━━━━━ Data extract

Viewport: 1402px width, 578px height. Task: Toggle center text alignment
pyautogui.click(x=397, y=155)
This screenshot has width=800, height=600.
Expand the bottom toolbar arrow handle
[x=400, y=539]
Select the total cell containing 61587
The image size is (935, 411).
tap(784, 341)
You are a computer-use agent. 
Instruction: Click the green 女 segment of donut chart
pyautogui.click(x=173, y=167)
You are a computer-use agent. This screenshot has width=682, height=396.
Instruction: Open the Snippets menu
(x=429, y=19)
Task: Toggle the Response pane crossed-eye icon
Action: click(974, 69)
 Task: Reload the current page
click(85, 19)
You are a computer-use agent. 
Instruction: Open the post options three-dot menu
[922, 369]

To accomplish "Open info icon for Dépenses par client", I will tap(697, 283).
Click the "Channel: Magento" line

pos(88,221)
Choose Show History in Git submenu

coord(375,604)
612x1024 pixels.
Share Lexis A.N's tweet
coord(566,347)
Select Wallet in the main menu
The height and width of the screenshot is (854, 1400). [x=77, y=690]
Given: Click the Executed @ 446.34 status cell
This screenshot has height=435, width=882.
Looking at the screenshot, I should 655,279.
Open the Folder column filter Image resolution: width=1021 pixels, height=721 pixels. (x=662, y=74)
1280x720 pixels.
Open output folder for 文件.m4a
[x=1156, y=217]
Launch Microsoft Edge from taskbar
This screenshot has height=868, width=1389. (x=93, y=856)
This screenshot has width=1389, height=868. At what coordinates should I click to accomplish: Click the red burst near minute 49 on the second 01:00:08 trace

━━━━━━━━━━

Exercise task. Please return all of the material above line for line, with no character changed.

Solution.
Viewport: 1402px width, 578px height. Task: Toggle center text alignment
pyautogui.click(x=397, y=155)
This screenshot has width=800, height=600.
Expand the bottom toolbar arrow handle
[x=400, y=539]
Select the total cell containing 61587
The image size is (935, 411).
tap(784, 341)
You are a computer-use agent. 
Instruction: Click the green 女 segment of donut chart
pyautogui.click(x=173, y=167)
You are a computer-use agent. This screenshot has width=682, height=396.
Instruction: Open the Snippets menu
(x=429, y=19)
Task: Toggle the Response pane crossed-eye icon
Action: click(974, 69)
 Task: Reload the current page
click(85, 19)
You are a computer-use agent. 
Instruction: Open the post options three-dot menu
[922, 369]

To accomplish "Open info icon for Dépenses par client", I will tap(697, 283).
Click the "Channel: Magento" line

pos(88,221)
Choose Show History in Git submenu

coord(375,604)
612x1024 pixels.
Share Lexis A.N's tweet
coord(566,347)
Select Wallet in the main menu
The height and width of the screenshot is (854, 1400). [x=77, y=690]
Given: Click the Executed @ 446.34 status cell
This screenshot has height=435, width=882.
Looking at the screenshot, I should 655,279.
Open the Folder column filter Image resolution: width=1021 pixels, height=721 pixels. (x=662, y=74)
1280x720 pixels.
Open output folder for 文件.m4a
[x=1156, y=217]
Launch Microsoft Edge from taskbar
This screenshot has height=868, width=1389. (x=93, y=856)
This screenshot has width=1389, height=868. At what coordinates should I click to accomplish: Click the red burst near minute 49 on the second 01:00:08 trace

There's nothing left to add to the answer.